> **Task item**
Search the material and gather each line with "casi" in it.

> **Records provided**
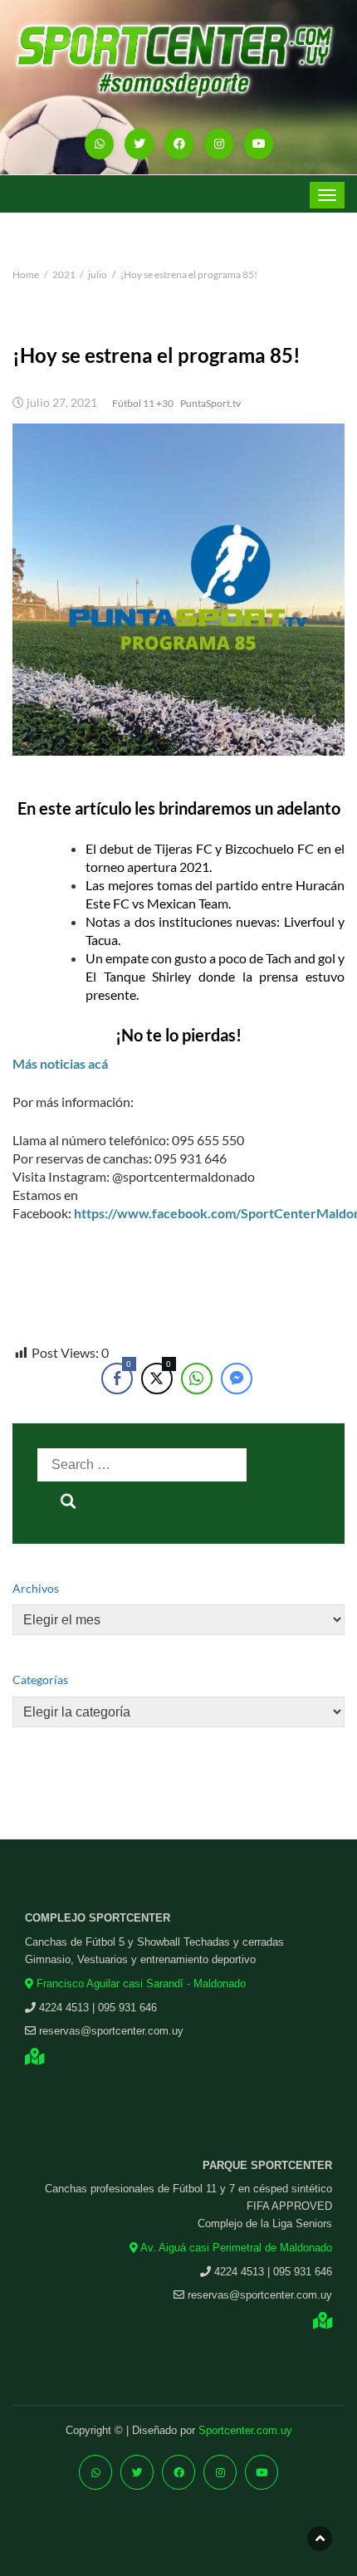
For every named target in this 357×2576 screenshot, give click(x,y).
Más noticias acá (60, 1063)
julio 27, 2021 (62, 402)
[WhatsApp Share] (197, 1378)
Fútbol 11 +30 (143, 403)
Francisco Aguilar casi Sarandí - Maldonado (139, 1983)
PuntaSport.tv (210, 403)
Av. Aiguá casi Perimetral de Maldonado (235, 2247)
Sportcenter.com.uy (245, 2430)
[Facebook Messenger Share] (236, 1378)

---

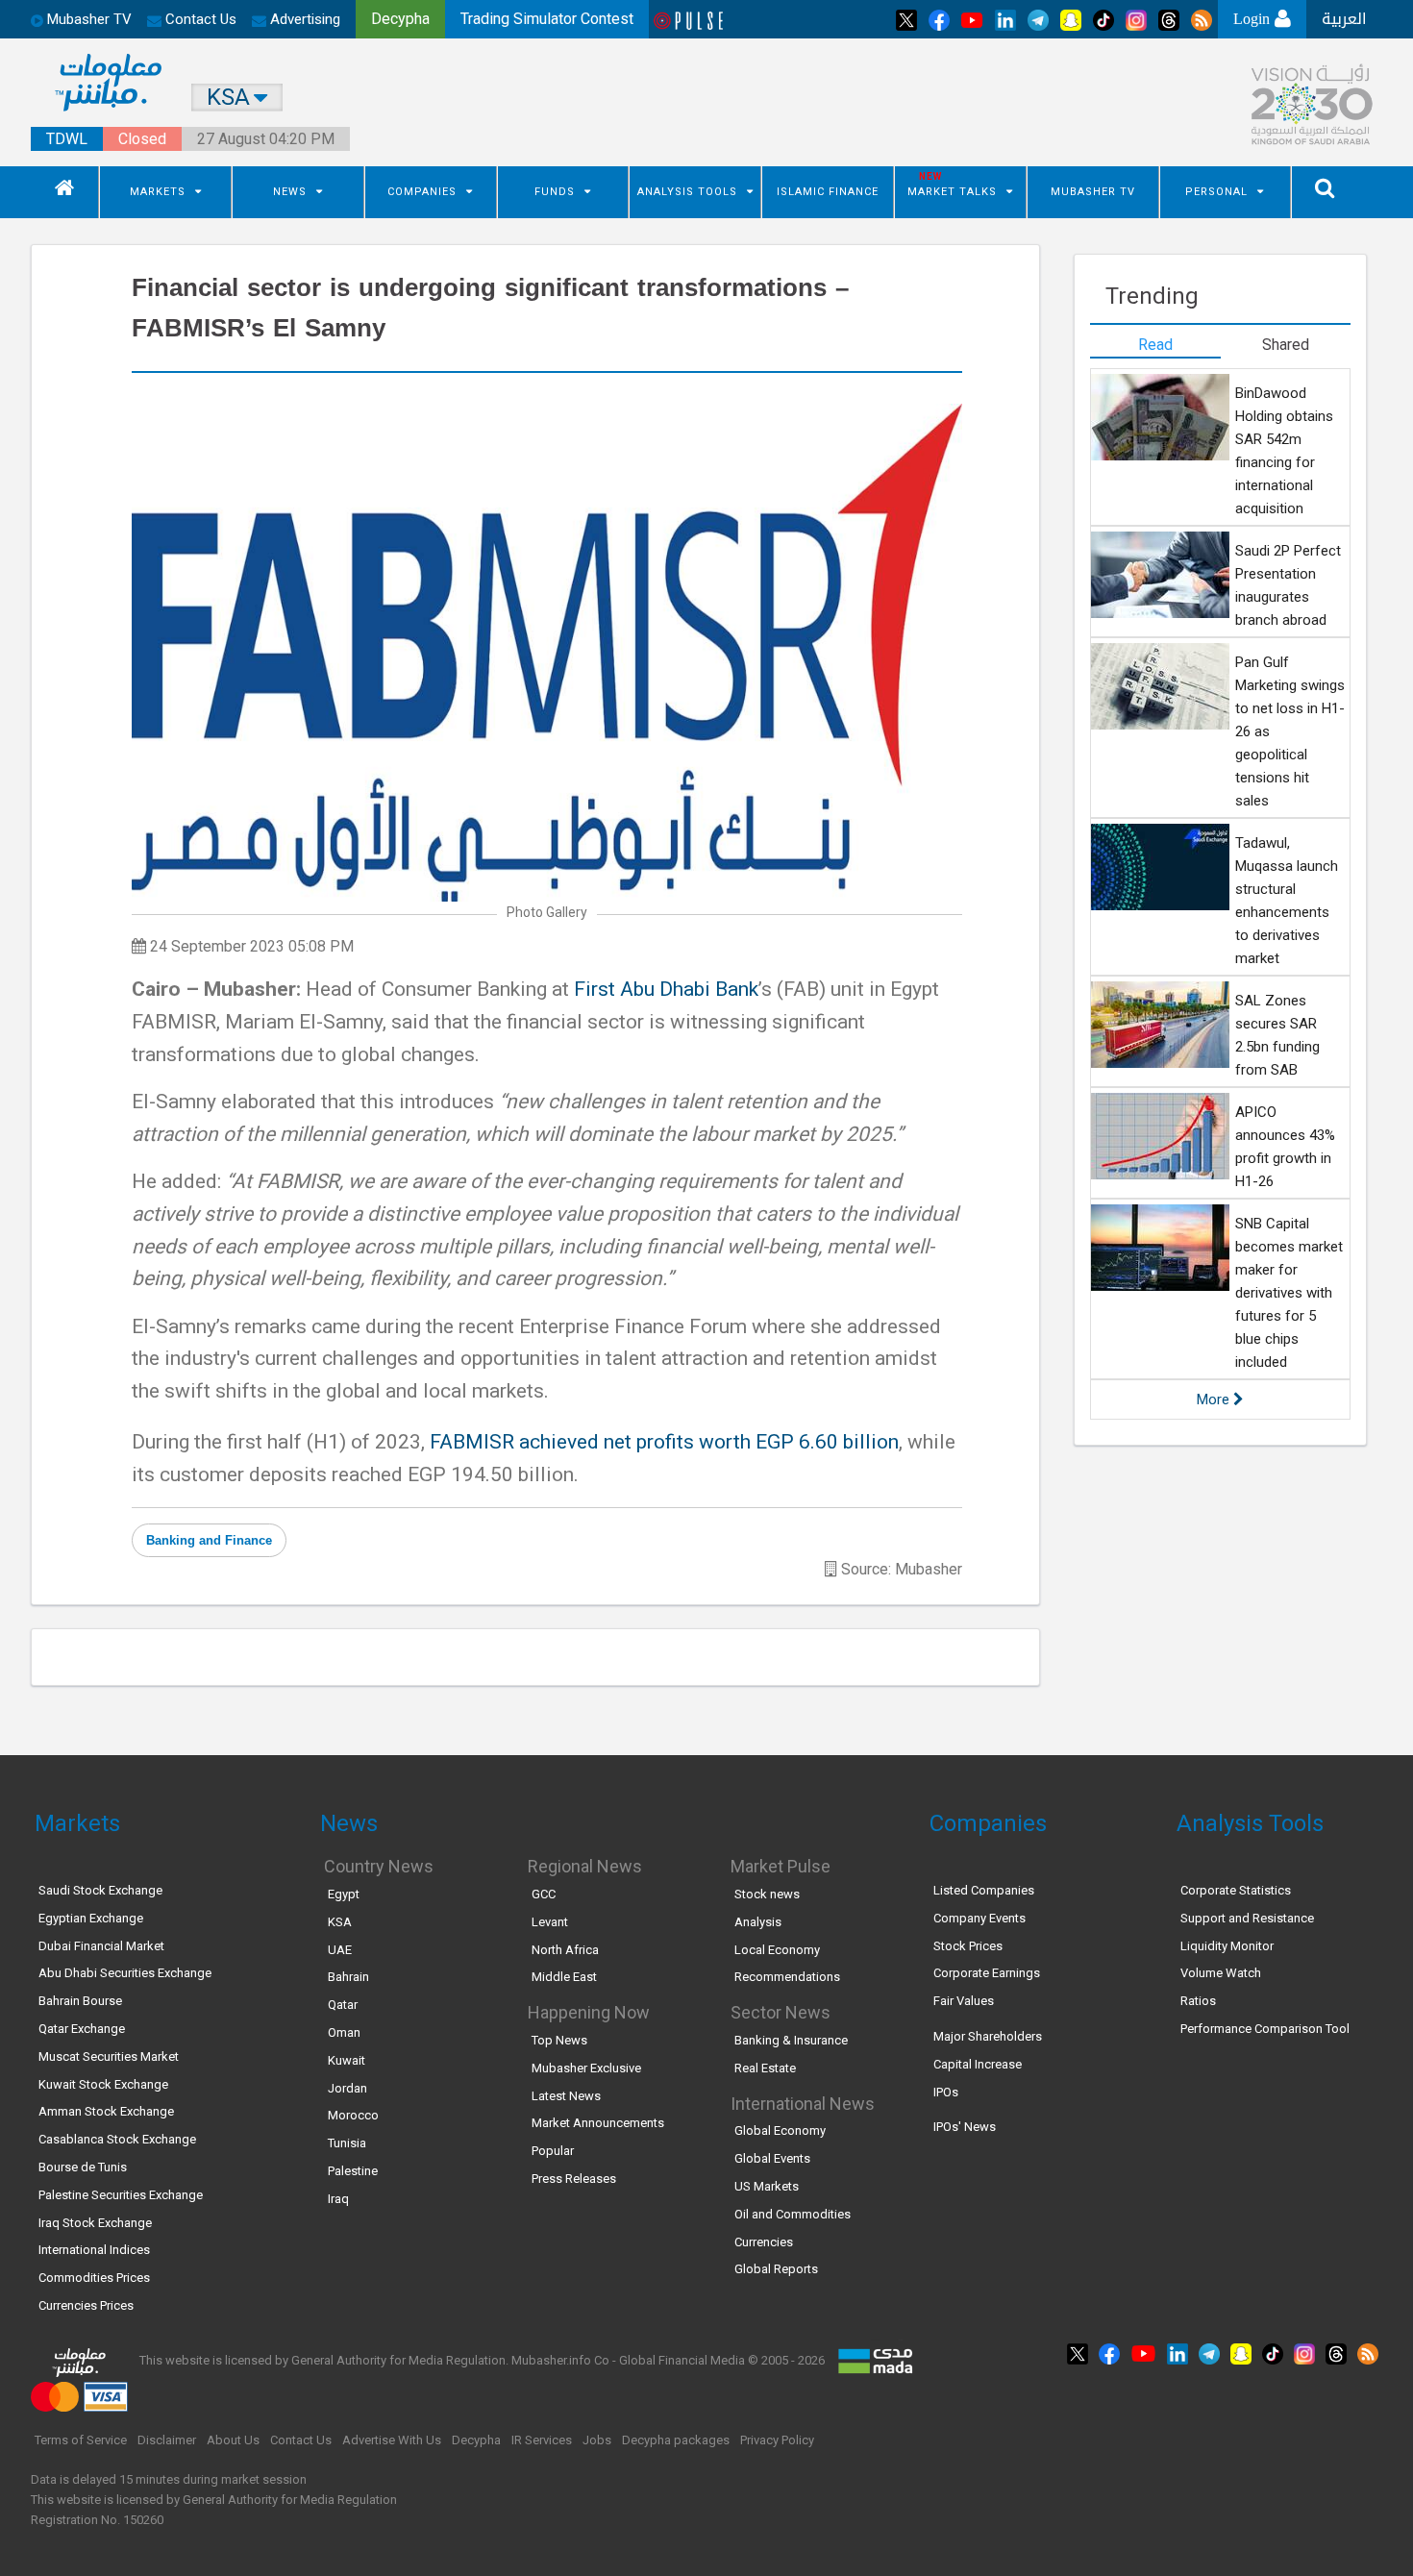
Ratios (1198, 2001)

> **Output of the task**
Francisco Aguilar casi Sarandí - Maldonado (139, 1983)
Av. Aiguá casi Perimetral de Maldonado (235, 2247)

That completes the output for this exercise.